Quando penso ad un avvocato –avvocato nel vero senso della parola, come lo intendo io - penso a Vittorio Gentile che ci ha lasciati ieri. Perché Vittorio era un avvocato. Diversamente da molti che fanno gli avvocati, vi sono alcuni – non sono molti – che sono avvocati, e la differenza è enorme. 

Fare l’avvocato è esercitare un mestiere più o meno bene. Essere avvocato  significa avere coscienza di un ruolo, di una funzione importante nella società, il che significa un impegno costante, un modo di essere che si esplicita non solo nelle aule di giustizia o nello studio legale, ma che diviene una seconda pelle. 

Vittorio Gentile è stato questo: un uomo assai colto, preparatissimo nel suo campo, che era il diritto civile, con particolare competenza nel diritto societario, ma anche e soprattutto professionista serio, affidabile, leale con giudici e colleghi, mai disponibile a perseguire vie men che trasparenti pur di ottenere un successo in un giudizio. In cinquant’anni che lo conosco e che l’ho frequentato –mi onorava della sua amicizia- non l’ho mai visto perdere la calma in ambienti professionali, non l’ho mai sentito  alzare la voce, perdere il controllo. 

Unica occasione in cui lui, civilista puro, si è dedicato alla materia penale è stato quando ha celebrato il processo Panunzio nel quale volle che io, che già rappresentavo come parte civile contro la Società foggiana il Comune di Foggia, mi unissi  a Lui per tutelare, sempre come parte civile la famiglia Panunzio. Lui era il legale della famiglia Panunzio per le questioni civili, ed è anche su suo consiglio che i Panunzio scelsero  di collaborare fin da primo momento con le Forze dell’Ordine, denunciando il tentativo di estorsione che stavano subendo. Facemmo il processo con molto impegno ed anche in questo campo che non era il suo, l’Avv. Vittorio Gentile dimostrò la sua competenza e la sua professionalità. 
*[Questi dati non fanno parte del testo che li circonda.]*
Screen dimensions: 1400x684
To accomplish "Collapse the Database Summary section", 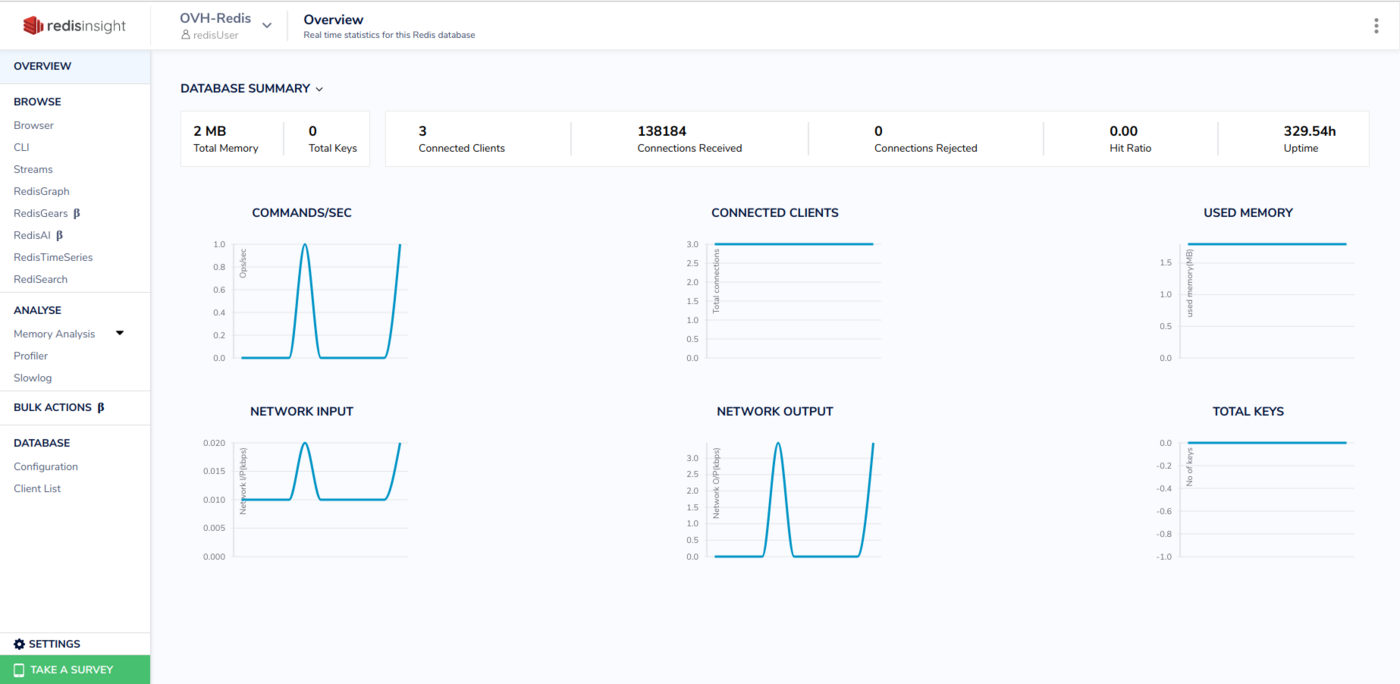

Questo è ciò che significa essere avvocati per me: essere sempre presenti a se stessi, mettendo a disposizione dei propri clienti non solo le proprie competenze ma un modo di essere, una toga immacolata, non deturpata da alcuna ombra. 

Quando gli fu chiesto di entrare in politica assumendo la candidatura a sindaco di Foggia per il centro sinistra non ci pensò due volte, perché quello era pur sempre  un modo di porsi al servizio della Città. Naturalmente, anche in politica  si impegnò senza snaturare se stesso ed il suo modo di essere: la campagna elettorale fu sobria, senza trascendere in attacchi personali all’avversario, senza promesse mirabolanti, esprimendo concetti e proponendo soluzioni per la città. E quando il risultato non fu quello sperato, fece opposizione in Consiglio Comunale allo stesso modo, con fermezza ma sempre con rispetto per gli avversari, senza mai snaturare se stesso, esattamente come nell’attività professionale. 

Era legatissimo alla sua famiglia, alla moglie Franca dalla cui dipartita non si era più ripreso, ai figli, al nipote che porta il suo nome. Il Foro di Foggia perde con la sua dipartita una delle sue poche eccellenze, un professionista affidabile, un maestro  in diritto ed in comportamento, una guida ed un esempio; la città di Foggia perde un Uomo di cui andare orgogliosi.